**The problem**
Here the job is to transcribe only the lines from the one containing "Screen dimensions: 681x470" through the last line below, exactly as written; please leave out pictures.

--- Extracted records Enclosed Below ---

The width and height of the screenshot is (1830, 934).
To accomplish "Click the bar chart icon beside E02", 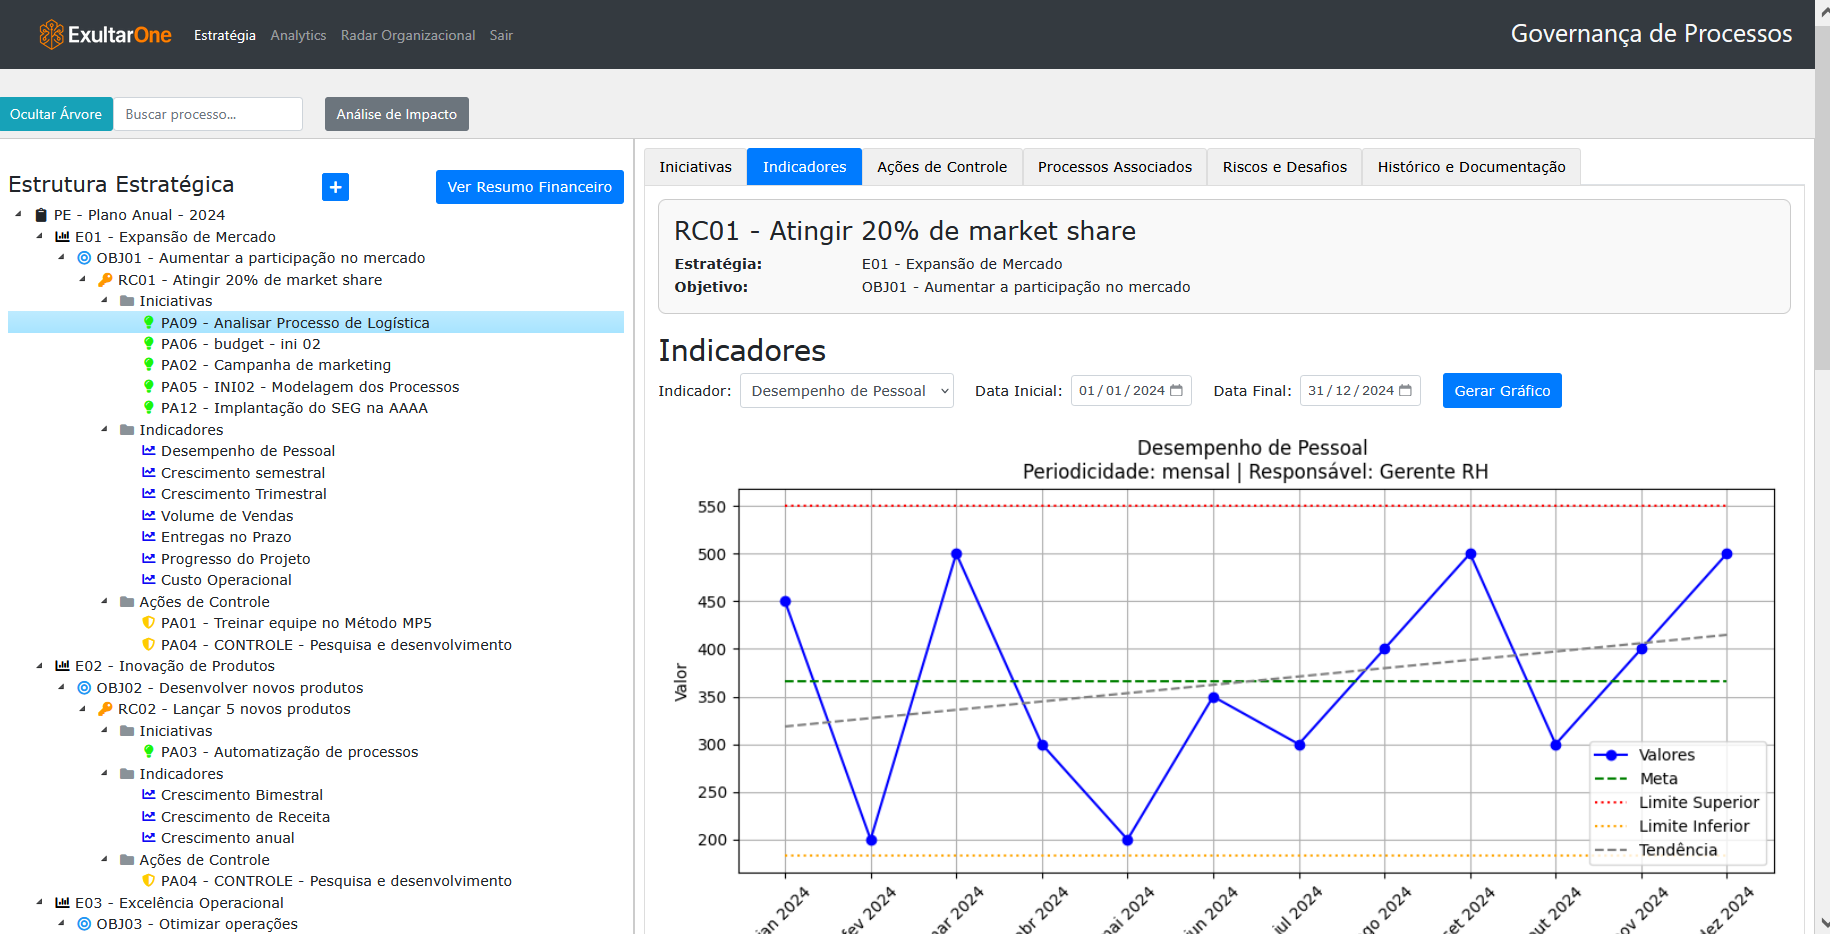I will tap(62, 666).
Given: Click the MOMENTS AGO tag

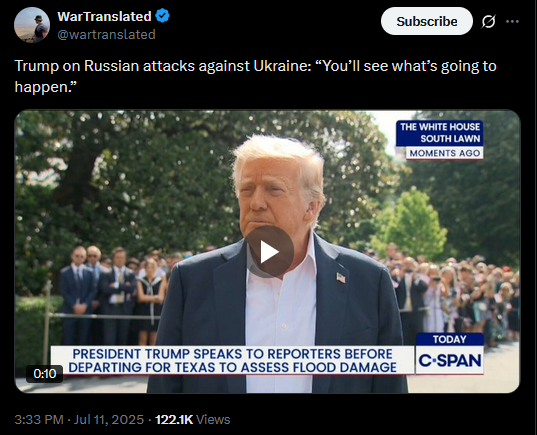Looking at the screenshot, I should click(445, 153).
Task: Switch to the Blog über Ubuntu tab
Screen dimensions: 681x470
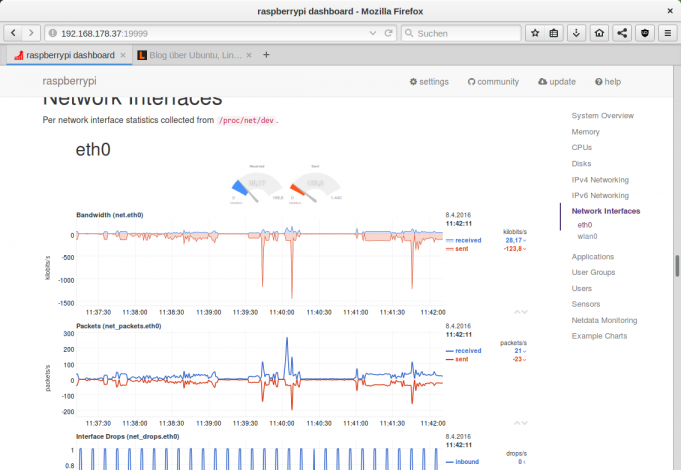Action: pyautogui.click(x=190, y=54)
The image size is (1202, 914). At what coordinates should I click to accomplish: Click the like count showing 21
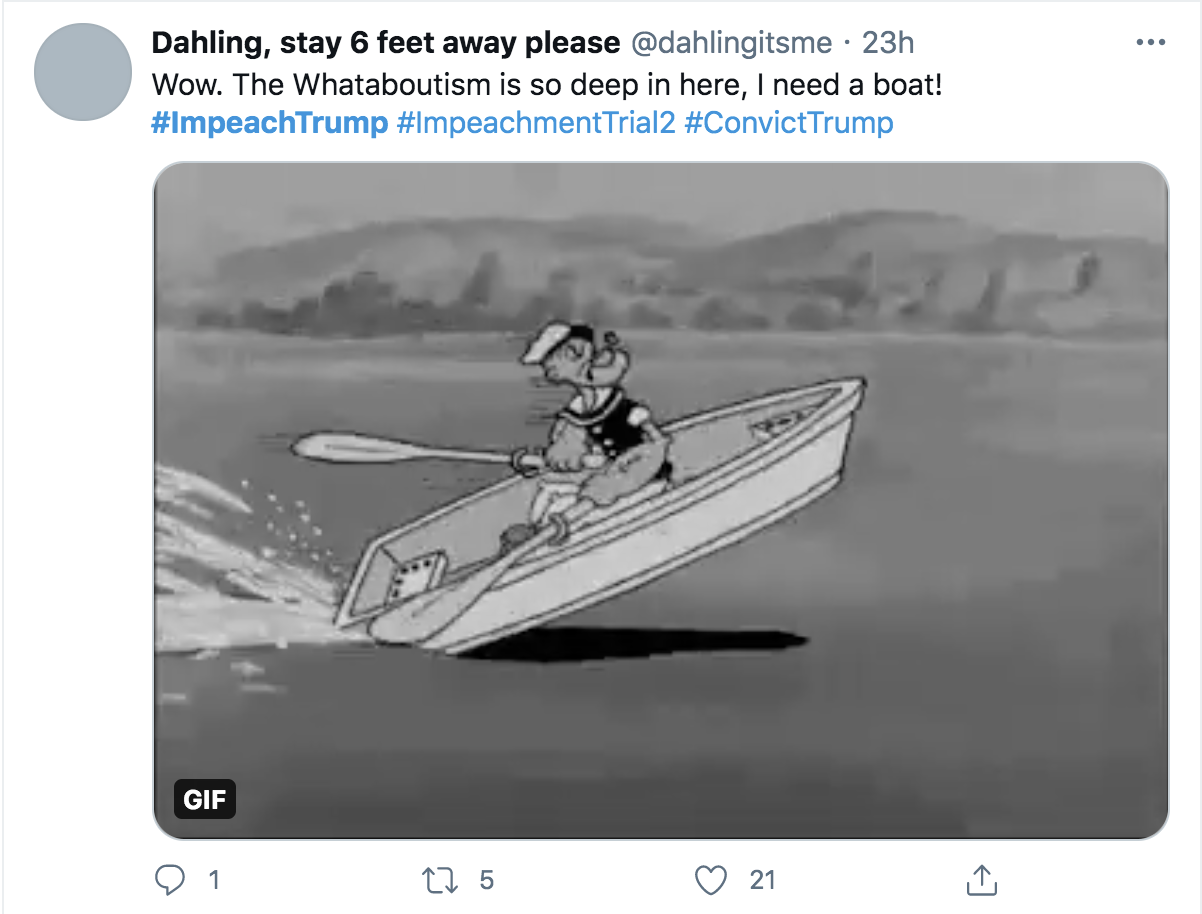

--- End of Enclosed Extracted records ---

**Exercise response**
Screen dimensions: 681x470
Action: pyautogui.click(x=190, y=54)
The image size is (1202, 914). At what coordinates should I click to accomplish: Click the like count showing 21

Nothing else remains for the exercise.